### Trecho da página
Na Copa de 2010, a seleção de Dunga espremia a camisa laranja. Até que um bizarro gol contra desandou tudo. Nem por isso creditaram a virada ao craque Fortuito – na época holandês. “Ah, mas o Brasil vinha bem pra caramba com Tite! Liderou na primeira fase e ganhou de 2 a 0 do México!”. O Brasil de Dunga também foi líder e ganhou de 3 a 0 do Chile, liquidando a fatura no primeiro tempo. “Ah, o Brasil de Tite foi líder das eliminatórias!”. O de Dunga também. Mais: o Brasil de Dunga ganhou as duas competições profissionais (Copa América e Copa das Confederações) que disputou. Nem por isso o técnico, capitão de um título mundial e titular em três Copas seguidas, teve boa vontade absoluta. Pelo contrário. A culpa foi sua por não levar Neymar. O mesmo Neymar que tentou, mas não conseguiu superar o triunfante Fortuito. Será que esse ganha a Bola de Ouro?
######
### Material
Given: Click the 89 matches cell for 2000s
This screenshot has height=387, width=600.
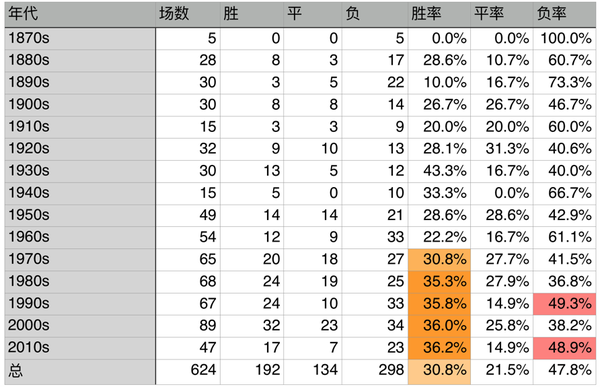Looking at the screenshot, I should (188, 326).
######
Tarefas obrigatórias -
1. Responda com base no trecho sobre a seleção de Dunga:
(a) Por qual placar o Brasil de Tite venceu o México?
(b) Qual seleção o Brasil de Dunga derrotou por 3 a 0?
(c) Quais competições profissionais o Brasil de Dunga venceu?
2. Redigite sem alterações a parte do trecho sobre a seleção de Dunga que começa em "Na Copa de 2010, a" e termina em "Bola de Ouro?".
3. Dê continuidade ao trecho sobre a seleção de Dunga a partir do ponto em que ele termina.

Respostas -
1.
(a) 2 a 0.
(b) O Chile.
(c) A Copa América e a Copa das Confederações.

2.
Na Copa de 2010, a seleção de Dunga espremia a camisa laranja. Até que um bizarro gol contra desandou tudo. Nem por isso creditaram a virada ao craque Fortuito – na época holandês. “Ah, mas o Brasil vinha bem pra caramba com Tite! Liderou na primeira fase e ganhou de 2 a 0 do México!”. O Brasil de Dunga também foi líder e ganhou de 3 a 0 do Chile, liquidando a fatura no primeiro tempo. “Ah, o Brasil de Tite foi líder das eliminatórias!”. O de Dunga também. Mais: o Brasil de Dunga ganhou as duas competições profissionais (Copa América e Copa das Confederações) que disputou. Nem por isso o técnico, capitão de um título mundial e titular em três Copas seguidas, teve boa vontade absoluta. Pelo contrário. A culpa foi sua por não levar Neymar. O mesmo Neymar que tentou, mas não conseguiu superar o triunfante Fortuito. Será que esse ganha a Bola de Ouro?

3.
Fortuito é tão internacional que, além de Bélgica e Holanda, tem ascendentes em tudo quanto é canto. Nem assim foi chamado de herói nas vitórias que comandou. Em 1950, por exemplo, apareceu no ataque uruguaio pra enganar o goleiro Barbosa. Os jornais brasileiros falaram em Ghiggia, frango, covardia do Bigode, macheza do Varella, etc… Fortuito, que já era bom, nada. Deve ser por isso que, magoado, não voltou pra defender o título celeste em 1954. Perderam pra Hungria. Há quem diga que tinha um primo seu na Alemanha, que surpreendeu na decisão. Por aqui, assim como Barbosa foi condenado até a morte, a dinastia Fortuito seguiu solenemente ignorada. Isso até dia 8 de julho, quando enfim brilhou. Tite não é só encantador de serpentes – como disse o super-ultra-hiper-mega-power-intendente Lugano. Também faz ver os invisíveis.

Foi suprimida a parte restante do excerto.